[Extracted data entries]
◆ ◆ ◆ ◆
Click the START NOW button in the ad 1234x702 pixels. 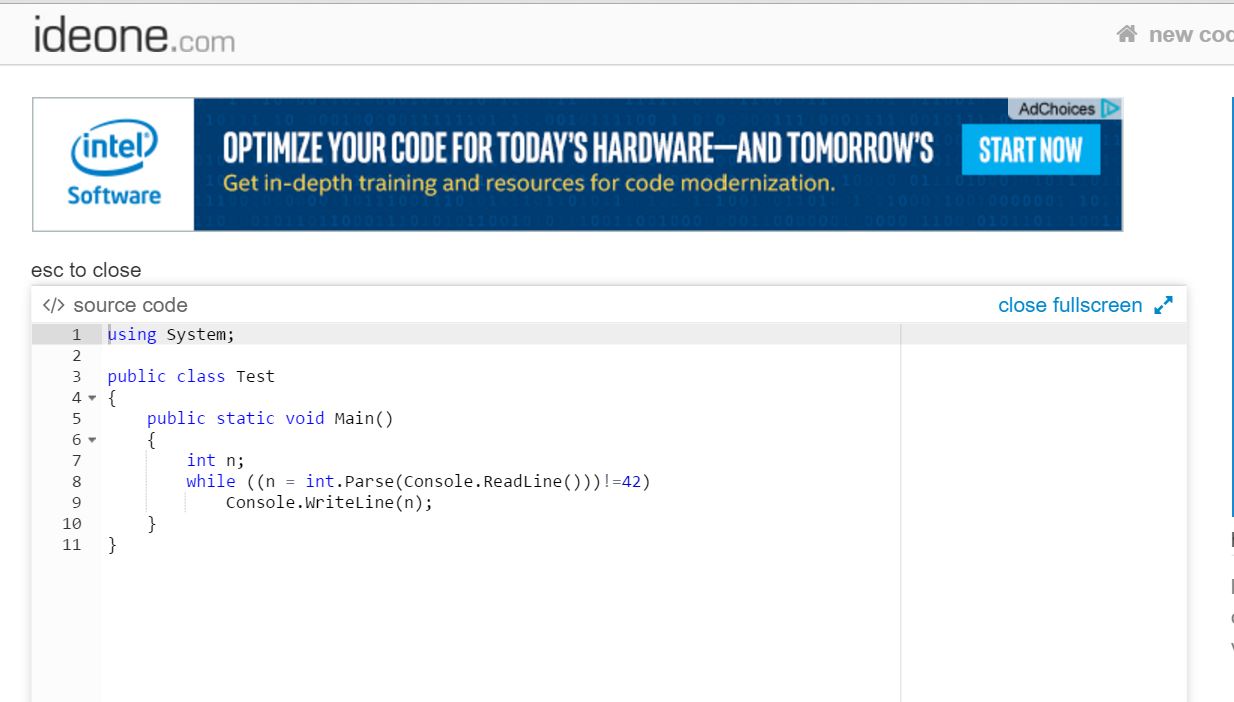[1031, 148]
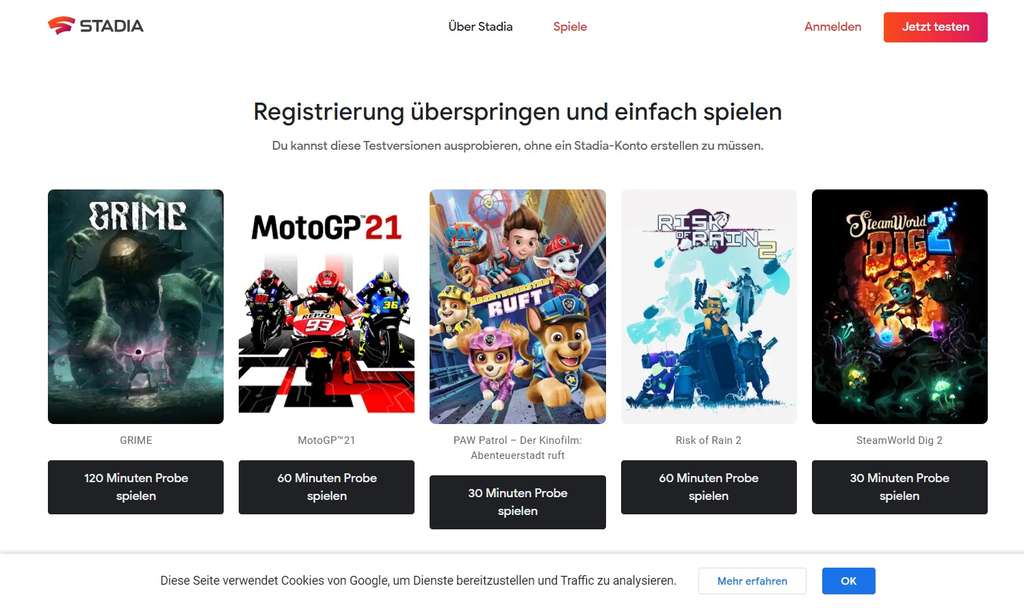Click the Anmelden link
Screen dimensions: 1024x608
pos(833,27)
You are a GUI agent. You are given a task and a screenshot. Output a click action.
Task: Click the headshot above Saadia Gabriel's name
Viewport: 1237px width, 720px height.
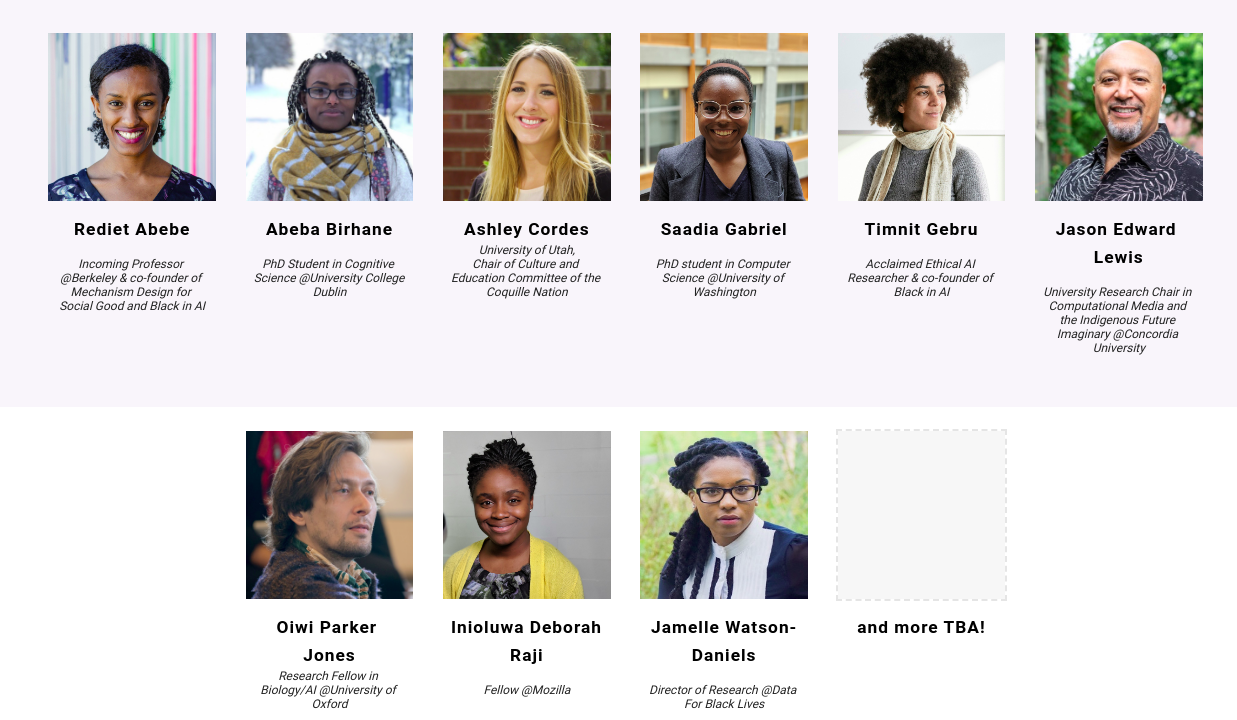[x=724, y=117]
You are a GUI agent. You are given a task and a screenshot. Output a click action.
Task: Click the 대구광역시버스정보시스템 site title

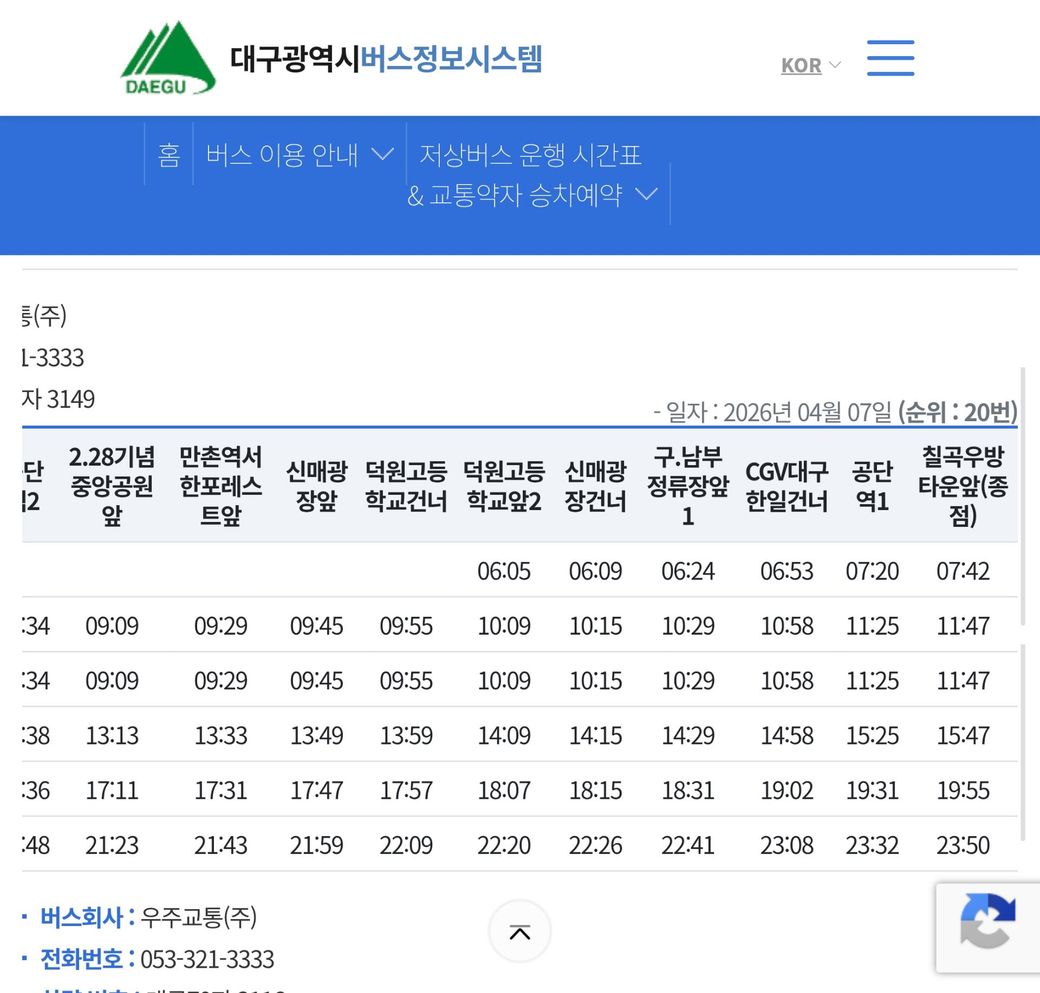(386, 59)
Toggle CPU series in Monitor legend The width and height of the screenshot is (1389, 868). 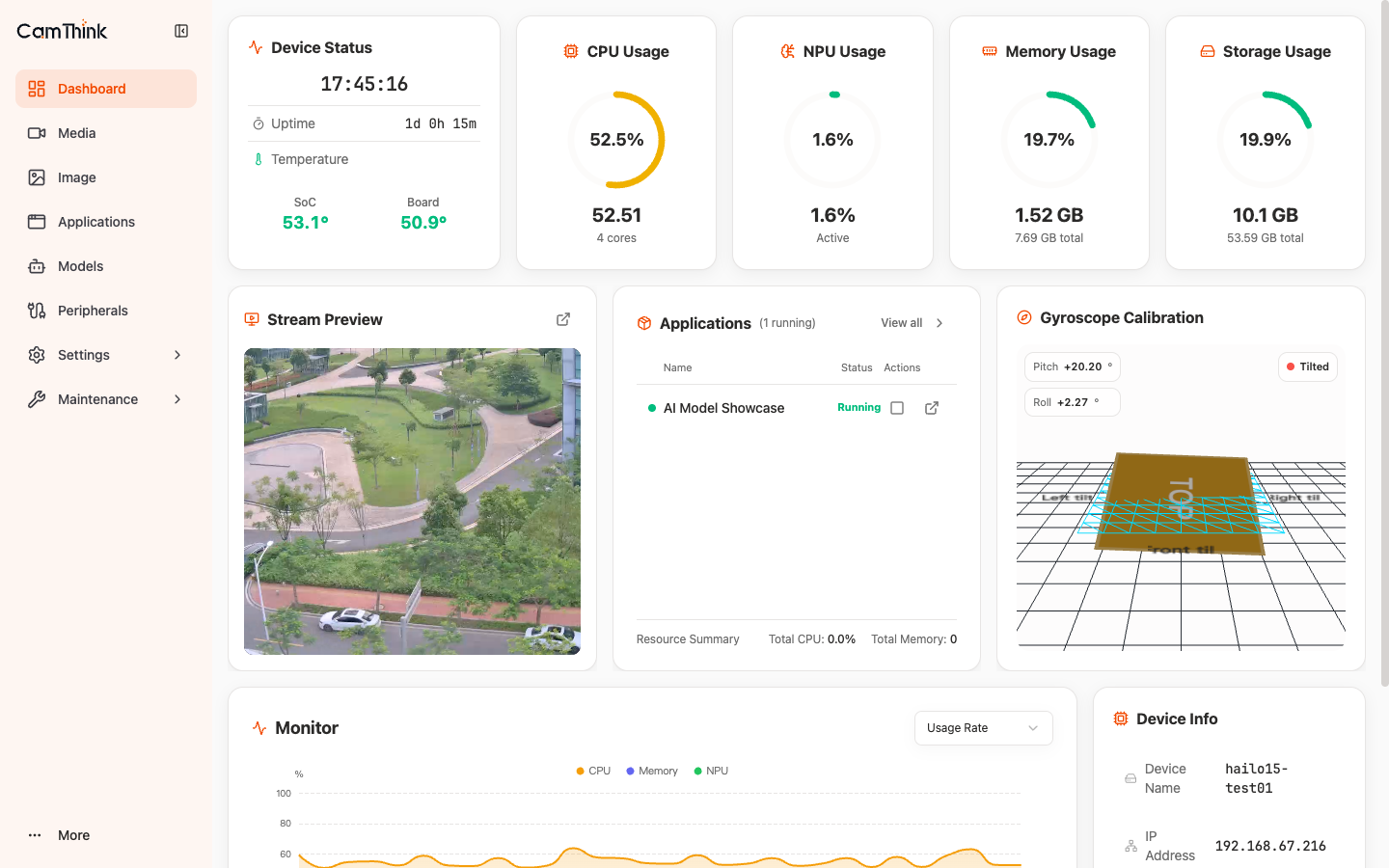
◆ ◆ ◆ ◆
Action item> Copy exactly the lines from the one containing "Task: Click the headshot" through the final line of the records above, both included, and leave out any pictures.

Exercise response>
Task: Click the headshot above Saadia Gabriel's name
Viewport: 1237px width, 720px height.
[x=724, y=117]
You are a GUI agent. You are given a task and a screenshot. Output a click action.
Task: Click the 대구광역시버스정보시스템 site title

(386, 59)
Toggle CPU series in Monitor legend The width and height of the screenshot is (1389, 868). 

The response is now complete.